Sebagian pro, sebagian lagi kontra. Tentu dengan dasar masing-masing. Apakah
tulisan ini bermaksud menanggapinya? Tidak. Saya tidak cukup berminat membahas
pemahaman yang berbeda dengan apa yang saya yakini. Malas memicu pro dan
kontra. Apalagi sampai berlarut dengan idealisme yang menjauhkan dari peta
kehidupan.
Saya juga
tidak ingin merasa sok pintar dengan menyelesaikan tulisan ini dan
mempublikasikannya di blog pribadi. Apalagi terkenal? Oh, tolong. Buang
jauh-jauh segala prasangka tanpa dasar yang benar. Saya menulis hanya karena
saya merasa perlu menulis, karena merasa bahwa tulisan saya perlu dibaca. Itu
saja. Terlepas akhirnya nanti dibaca atau tidak, yang penting saya sudah
menulis dan mempublikasikannya.
Setidaknya,
sebagai muslim saya sudah menunaikan kewajiban untuk menyampaikan. Cukup. Saya juga
tidak bisa bermain dalil karena memang bukan ahlinya, lagipula dalil ada bukan
untuk dipermainkan. Catat!
Seseorang
bisa mengatakan A benar karena bla bla bla. Sedangkan B boleh beda pendapat,
mengatakan bahwa C benar karena begini dan begitu. Lain lagi D, boleh juga mengatakan E paling benar
karena memang dianggap benar oleh F,G,H, I, J, dan seterusnya. Ini wajar, atas
nama hak asasi manusia “katanya”. Semua berhak meng-klaim kebenaran.
Betul begitu?
Faktanya,
ada lebih dari tujuh miliar nyawa menjadi penduduk bumi saat ini. Bisa jadi,
setiap nyawa memiliki pandangan dan standar kebenaran yang berbeda antara satu
dengan yang lain. Boleh, kan? Tentu saja, atas nama kebebasan dan hak asasi
manusia, tidak ada yang berhak menyalahkan. Masalah baru timbul ketika satu
pendapat menyalahkan pendapat lain yang berbeda. Menganggap pendapat sendiri
benar adalah sah. Tapi menyalahkan pendapat lain, ini memicu konflik.
Kita
beruntung, manusia yang hidup di dunia ini tidak semuanya menyukai konflik.

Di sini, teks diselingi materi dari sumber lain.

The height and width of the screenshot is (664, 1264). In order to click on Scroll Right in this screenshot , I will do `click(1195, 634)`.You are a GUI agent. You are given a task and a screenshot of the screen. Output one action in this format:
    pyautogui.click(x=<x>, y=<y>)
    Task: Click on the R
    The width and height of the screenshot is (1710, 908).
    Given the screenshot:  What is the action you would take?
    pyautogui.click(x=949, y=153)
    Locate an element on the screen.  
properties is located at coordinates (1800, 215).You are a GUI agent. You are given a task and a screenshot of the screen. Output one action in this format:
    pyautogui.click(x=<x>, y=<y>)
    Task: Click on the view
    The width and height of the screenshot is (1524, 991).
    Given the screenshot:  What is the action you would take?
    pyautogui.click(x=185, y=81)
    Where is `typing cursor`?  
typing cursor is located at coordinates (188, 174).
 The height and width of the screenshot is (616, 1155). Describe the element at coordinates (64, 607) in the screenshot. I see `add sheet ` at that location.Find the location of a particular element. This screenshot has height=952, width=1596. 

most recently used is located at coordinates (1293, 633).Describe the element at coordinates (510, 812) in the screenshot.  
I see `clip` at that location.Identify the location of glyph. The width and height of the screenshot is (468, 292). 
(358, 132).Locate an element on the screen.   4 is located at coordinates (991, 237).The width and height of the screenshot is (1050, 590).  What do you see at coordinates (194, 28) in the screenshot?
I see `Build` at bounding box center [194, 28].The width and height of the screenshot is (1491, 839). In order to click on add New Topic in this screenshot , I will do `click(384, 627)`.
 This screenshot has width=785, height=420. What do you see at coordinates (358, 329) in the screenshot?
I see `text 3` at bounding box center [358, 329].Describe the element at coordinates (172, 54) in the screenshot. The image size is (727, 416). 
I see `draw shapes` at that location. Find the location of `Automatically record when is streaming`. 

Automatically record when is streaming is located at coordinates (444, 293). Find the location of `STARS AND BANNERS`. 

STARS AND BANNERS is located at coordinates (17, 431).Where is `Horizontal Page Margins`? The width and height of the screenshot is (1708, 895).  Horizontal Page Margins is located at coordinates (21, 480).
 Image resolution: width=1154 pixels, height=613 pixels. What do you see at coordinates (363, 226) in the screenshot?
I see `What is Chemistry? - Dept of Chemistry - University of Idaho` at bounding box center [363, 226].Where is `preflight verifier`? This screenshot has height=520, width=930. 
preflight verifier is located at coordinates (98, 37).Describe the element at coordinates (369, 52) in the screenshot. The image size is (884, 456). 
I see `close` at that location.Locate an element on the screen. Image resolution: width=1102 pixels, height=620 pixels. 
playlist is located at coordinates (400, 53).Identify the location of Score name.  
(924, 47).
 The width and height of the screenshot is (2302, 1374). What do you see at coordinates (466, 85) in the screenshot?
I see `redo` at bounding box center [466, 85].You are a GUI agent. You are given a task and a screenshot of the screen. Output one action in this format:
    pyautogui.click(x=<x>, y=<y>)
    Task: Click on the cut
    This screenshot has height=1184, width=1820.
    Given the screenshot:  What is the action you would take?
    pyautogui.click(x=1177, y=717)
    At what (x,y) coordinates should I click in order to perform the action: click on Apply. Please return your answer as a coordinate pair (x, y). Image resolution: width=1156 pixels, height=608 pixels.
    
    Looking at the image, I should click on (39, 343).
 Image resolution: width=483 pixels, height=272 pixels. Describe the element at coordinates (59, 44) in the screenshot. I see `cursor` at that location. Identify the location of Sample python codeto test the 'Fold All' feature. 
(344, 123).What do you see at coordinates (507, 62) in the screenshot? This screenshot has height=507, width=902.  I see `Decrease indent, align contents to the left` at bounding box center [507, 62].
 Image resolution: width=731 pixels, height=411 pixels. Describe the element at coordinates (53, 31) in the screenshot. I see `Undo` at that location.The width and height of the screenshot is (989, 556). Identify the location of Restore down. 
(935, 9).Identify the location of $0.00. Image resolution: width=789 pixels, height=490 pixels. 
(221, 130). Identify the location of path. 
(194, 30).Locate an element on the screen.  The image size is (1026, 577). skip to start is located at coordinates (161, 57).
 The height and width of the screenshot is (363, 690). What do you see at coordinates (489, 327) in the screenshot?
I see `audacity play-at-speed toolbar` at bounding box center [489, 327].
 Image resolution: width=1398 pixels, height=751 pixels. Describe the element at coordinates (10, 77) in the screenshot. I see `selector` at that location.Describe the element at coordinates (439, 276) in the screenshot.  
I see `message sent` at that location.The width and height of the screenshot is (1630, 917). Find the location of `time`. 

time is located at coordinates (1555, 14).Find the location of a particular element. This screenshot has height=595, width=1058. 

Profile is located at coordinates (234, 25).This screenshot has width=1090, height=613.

Masih ada orang-orang yang berbeda pendapat dan memilih diam karena tahu ketika
mengutarakan pendapat yang berbeda dengan orang lain, hanya akan memperkeruh
suasana dan membuat konflik semakin nyata. Masih ada orang-orang yang lebih
mengutamakan persaudaraan ketimbang memperuncing perbedaan.
Meskipun
tidak bisa kita pungkiri, tidak sedikit orang-orang yang suka berdebat,
berusaha mengunggulkan suatu pendapat dan menganggap orang lain yang memiliki
pandangan berbeda harus dimusnahkan. Kita termasuk yang mana?
Sungguh
beruntung orang-orang yang menghindari perdebatan sekalipun merasa benar.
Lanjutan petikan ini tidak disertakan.